Un de ses amis, touché de plus près par le projet, lui a fourni beaucoup d’information pour la mettre au fait des enjeux soulevés par le chantier projeté.
« J’ai passé des heures à faire mes devoirs, je ne vais pas me prononcer si je ne connais pas le dossier. Je ne vais pas prétendre qu’en si peu de temps, je suis devenue une experte en la matière. Je peux juste me rallier aux arguments que j’ai lus et entendus. En résumé, pour moi, ce qui m’apparaissait assez évident: ça suscite énormément de questions. Les tenants et aboutissants de ce projet-là sont un peu flous. »
Ce qui l’a particulièrement frappée, c’est la façon dont le gouvernement du Québec interagit avec une entreprise comme TES Canada.
« Qui décide des règles, en fait? Il y a une espèce de déresponsabilisation du gouvernement. Qui décide? Le gouvernement ou l’industrie? Quand le gouvernement dit à l’industrie d’aller sur le terrain avec des firmes, qui peuvent susciter plus qu’une apparence de conflit d’intérêts, et dit: « Amenez-nous des études, amenez-nous l’acceptabilité sociale avec des ententes, si c’est accepté socialement, on dit oui ». Mais qui décide des règles, des normes de ce qu’il va y avoir dans ces ententes-là? Quand l’industriel va rencontrer quelques personnes, déjà il y a un manque de transparence évidente. Si tu approches un propriétaire terrien, est-ce qu’on est à forces égales ici? La proposition de ce qu’il y a dans ces ententes-là sont souvent sous le sceau de la confidentialité. Si les gens ne peuvent pas dire ce qu’il y a dans ces ententes-là, comment peuvent-ils se parler? Comment peuvent-ils négocier, se mobiliser quand il y a quelque chose qui ne va pas? Au lieu que ce soient des réglementations qui viennent du gouvernement, on laisse un petit peu aller sa responsabilité entre les mains de l’industrie pour décider des facteurs et des normes et de ce qui sera acceptable dans ces dites ententes-là, dont on n’a pas du tout la lumière et l’information complète. C’est ce qui me choquait beaucoup. »

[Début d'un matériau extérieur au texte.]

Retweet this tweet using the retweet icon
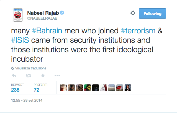Image resolution: width=177 pixels, height=113 pixels. pyautogui.click(x=28, y=75)
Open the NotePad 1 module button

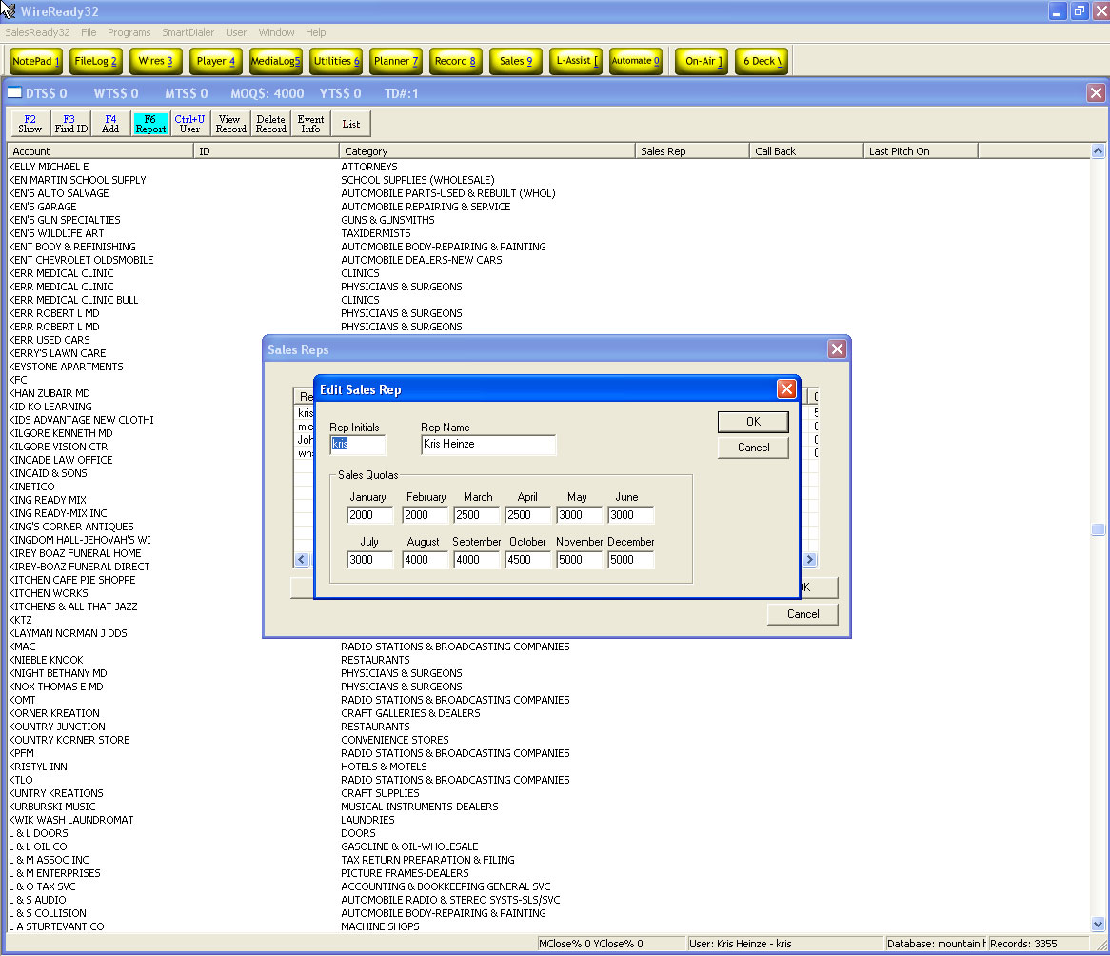pyautogui.click(x=36, y=61)
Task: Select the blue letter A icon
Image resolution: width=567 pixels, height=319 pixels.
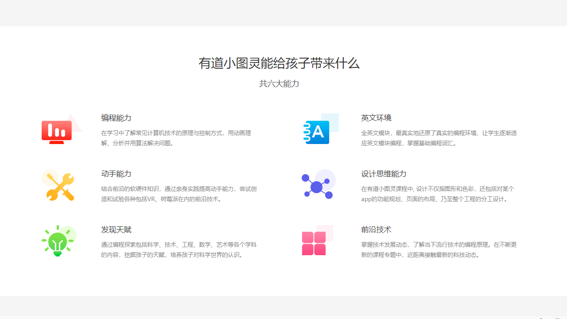Action: coord(317,130)
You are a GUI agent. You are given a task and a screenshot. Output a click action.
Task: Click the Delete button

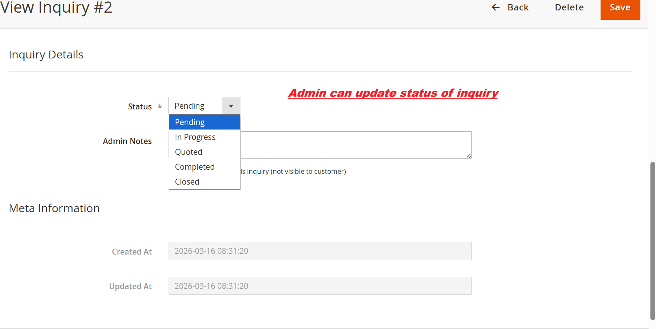(x=569, y=7)
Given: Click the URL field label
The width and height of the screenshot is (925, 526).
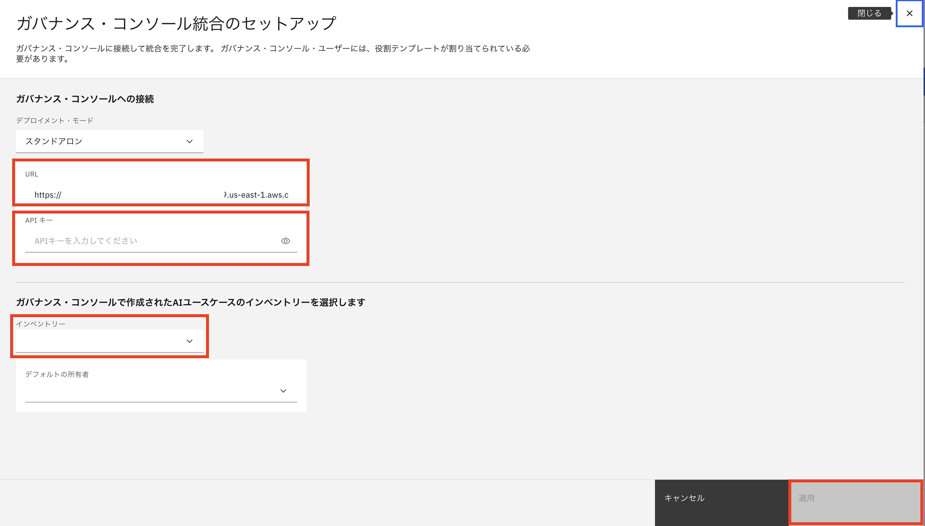Looking at the screenshot, I should (x=32, y=174).
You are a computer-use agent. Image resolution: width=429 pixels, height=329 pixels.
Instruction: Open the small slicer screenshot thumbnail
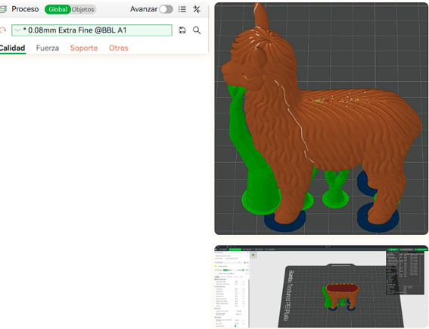(x=322, y=287)
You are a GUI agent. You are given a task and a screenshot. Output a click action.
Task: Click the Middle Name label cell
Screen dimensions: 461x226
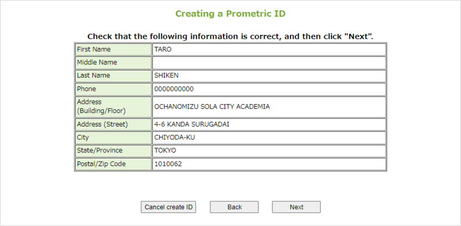click(x=113, y=63)
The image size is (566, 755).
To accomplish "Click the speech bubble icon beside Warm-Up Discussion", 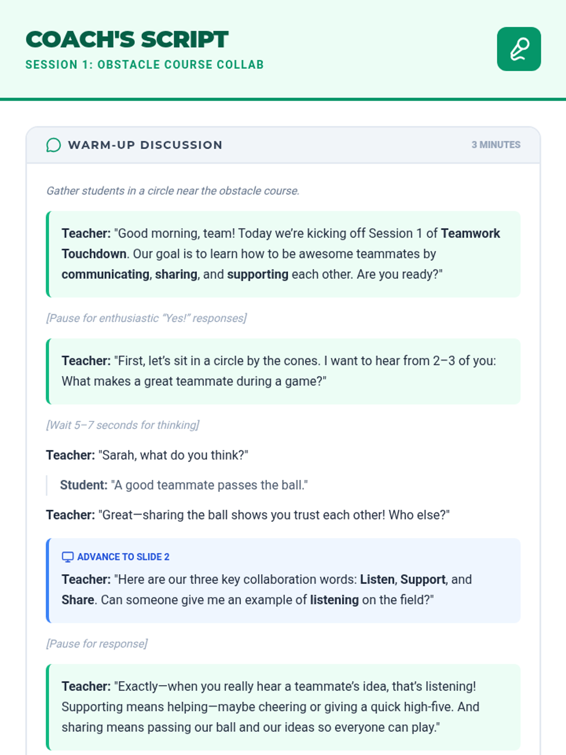I will [53, 145].
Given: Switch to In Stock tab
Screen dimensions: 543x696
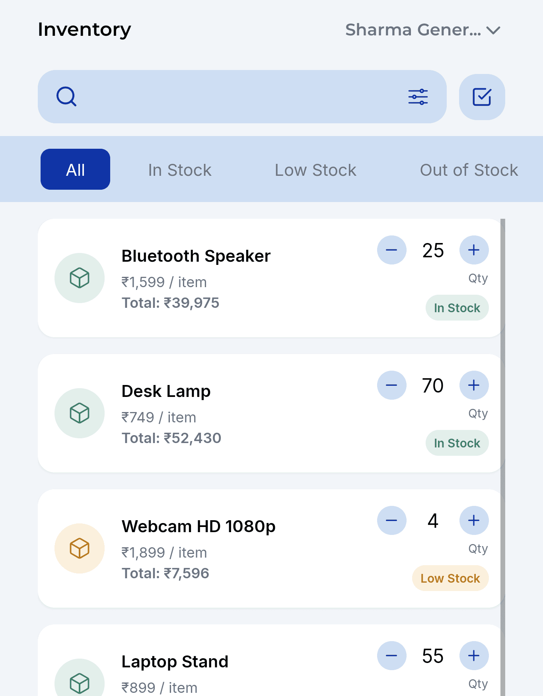Looking at the screenshot, I should point(180,170).
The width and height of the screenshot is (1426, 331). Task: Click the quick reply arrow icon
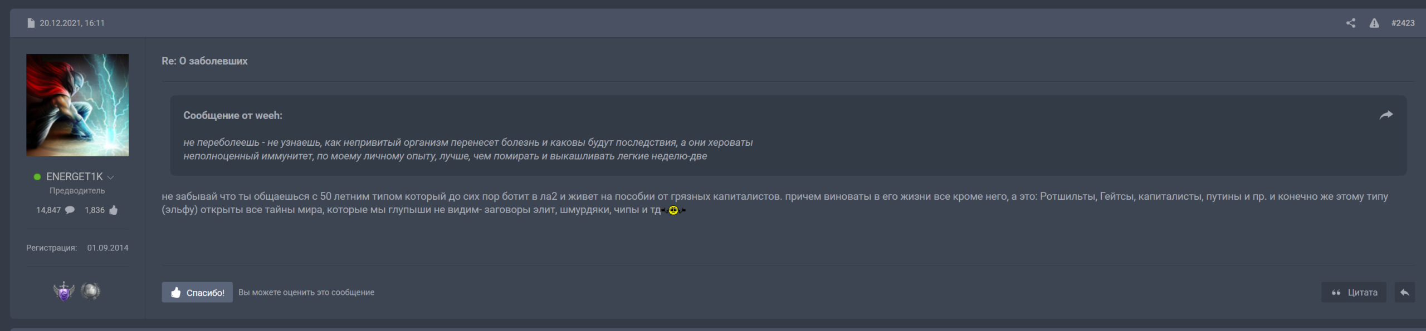[1404, 293]
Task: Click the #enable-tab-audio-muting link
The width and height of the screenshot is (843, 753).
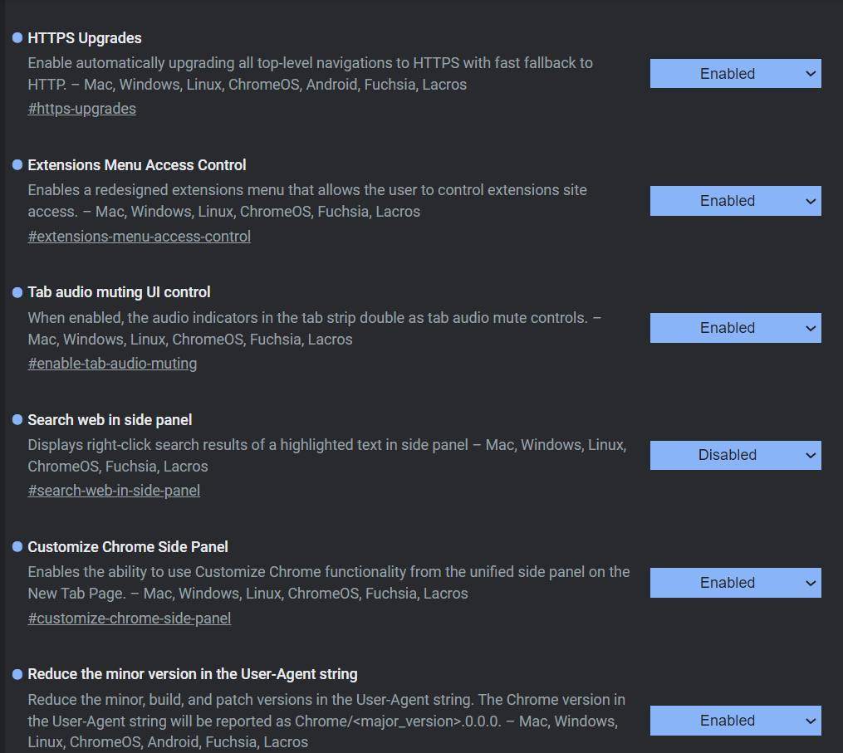Action: [112, 364]
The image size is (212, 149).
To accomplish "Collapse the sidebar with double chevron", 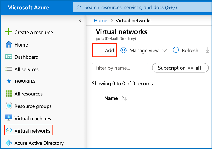I will point(81,20).
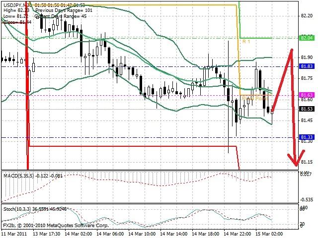Click the black 81.53 current price label
Viewport: 318px width, 238px height.
307,109
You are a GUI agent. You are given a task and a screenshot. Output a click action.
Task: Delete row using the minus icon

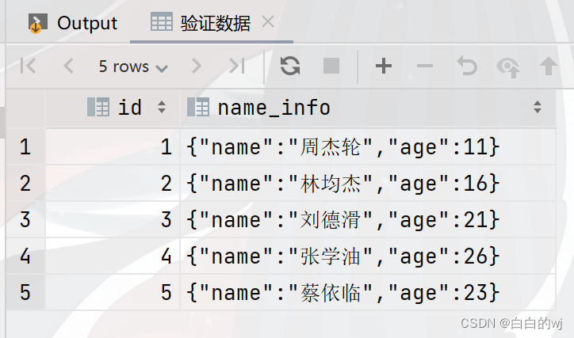coord(425,66)
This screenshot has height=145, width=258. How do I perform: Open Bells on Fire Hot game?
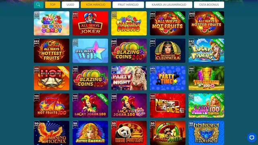52,78
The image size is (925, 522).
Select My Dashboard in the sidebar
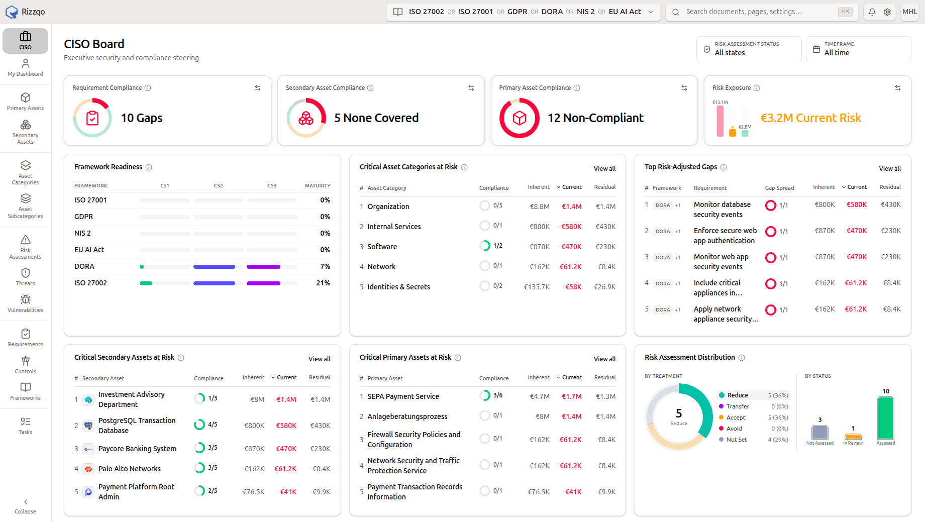(25, 67)
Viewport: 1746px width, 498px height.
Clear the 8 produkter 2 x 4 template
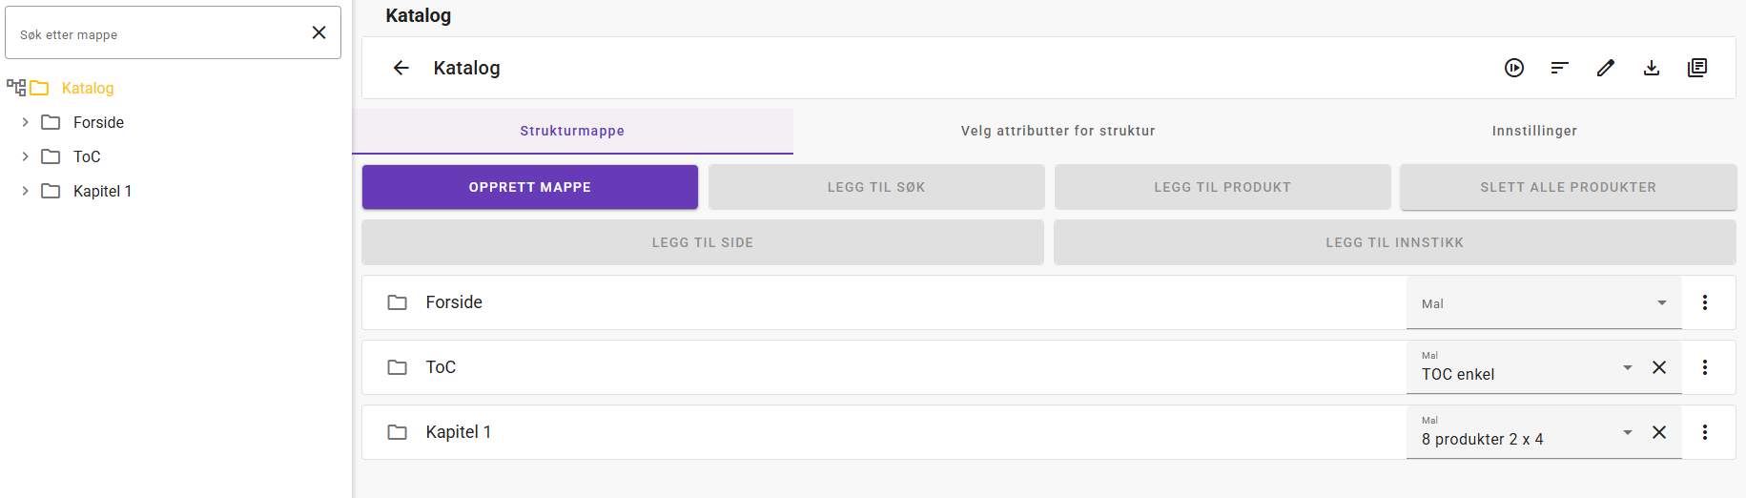[1659, 432]

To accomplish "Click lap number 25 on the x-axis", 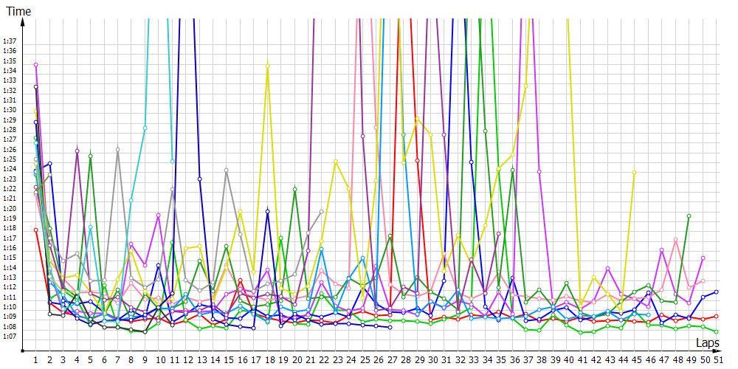I will [362, 359].
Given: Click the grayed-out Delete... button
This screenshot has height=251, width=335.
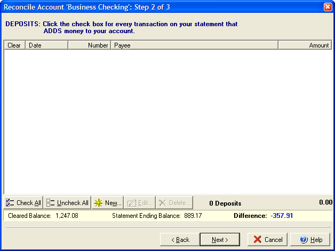Looking at the screenshot, I should pyautogui.click(x=174, y=203).
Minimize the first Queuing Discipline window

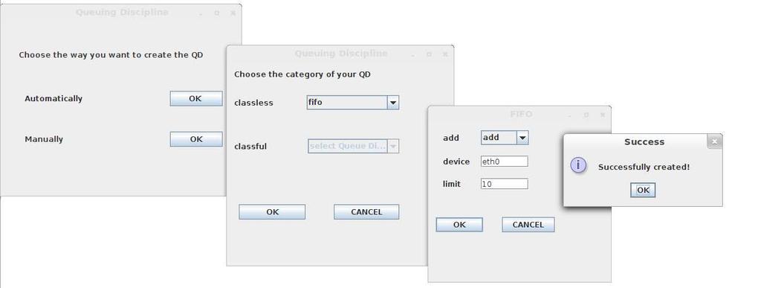201,13
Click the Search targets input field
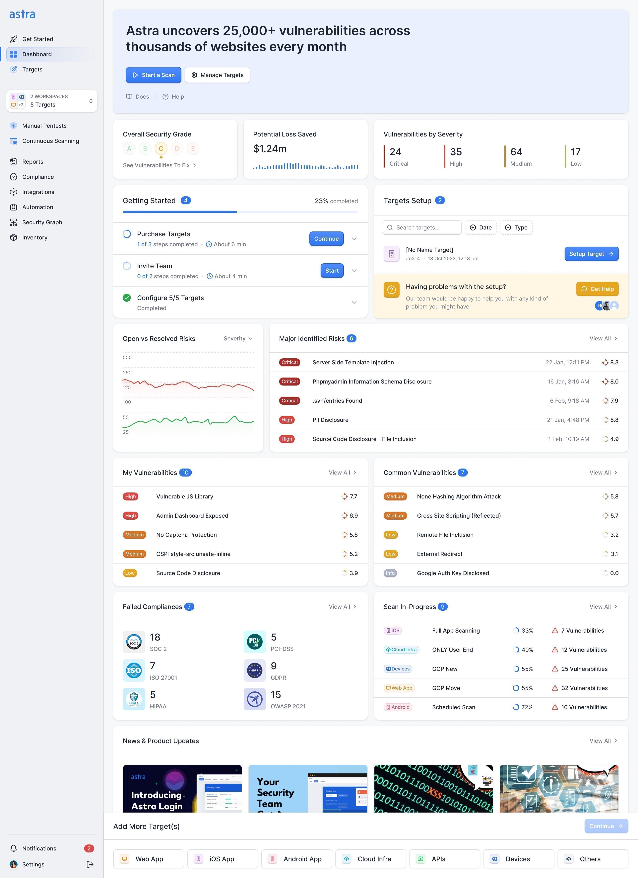638x878 pixels. [x=422, y=228]
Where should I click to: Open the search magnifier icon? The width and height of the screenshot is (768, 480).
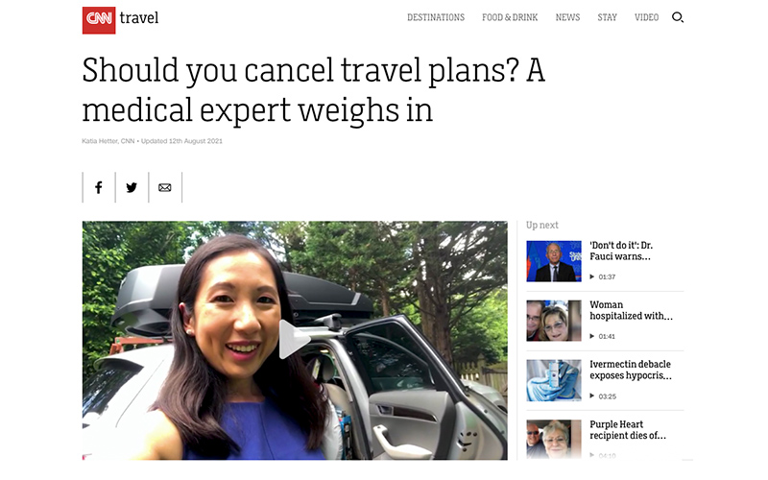click(678, 17)
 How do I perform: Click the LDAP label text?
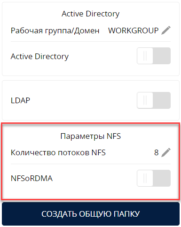click(20, 100)
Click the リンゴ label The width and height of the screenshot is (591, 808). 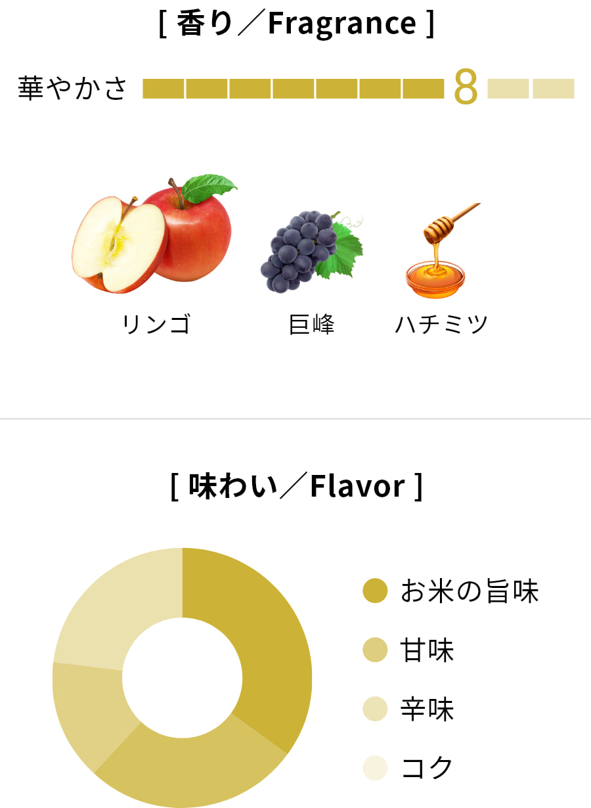[x=156, y=325]
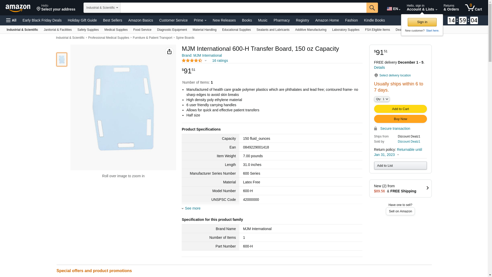Click the delivery location pin icon
Viewport: 492px width, 277px height.
[x=376, y=75]
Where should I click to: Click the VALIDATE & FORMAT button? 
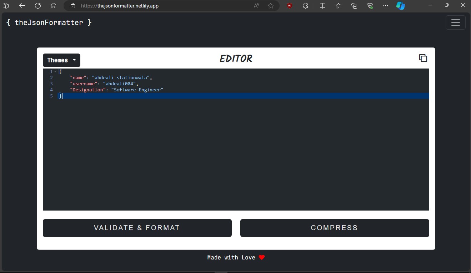(137, 228)
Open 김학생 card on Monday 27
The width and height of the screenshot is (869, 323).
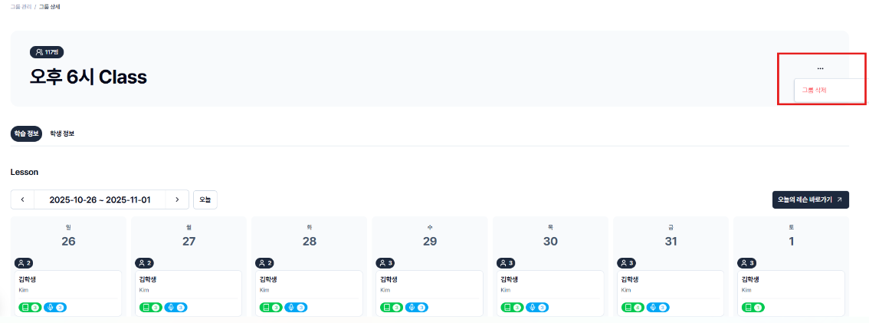pyautogui.click(x=189, y=293)
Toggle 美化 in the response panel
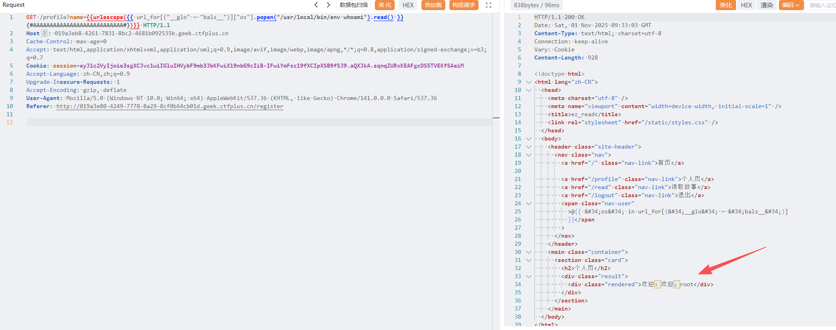This screenshot has width=836, height=330. click(725, 5)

Elle en appelle à une plus grande réflexion collective avant d’aller de l’avant avec un projet semblable.
« À la lumière de tout ce qu’on a entendu, il y a un pas de recul à avoir, parce que ce sont des grosses décisions qui vont vraiment avoir un impact. Et il faut penser au long terme, il faut penser au legs qu’on veut laisser, il faut penser à ce qui va demeurer pour les générations futures, c’est quoi nos valeurs, c’est quoi nos projets de société sur du long terme? L’appât du gain, l’empressement avec lequel les industriels sont prêts parce qu’ils sentent les opportunités, je pense qu’il faut vraiment mettre un frein là-dessus pour prendre le temps de réfléchir. »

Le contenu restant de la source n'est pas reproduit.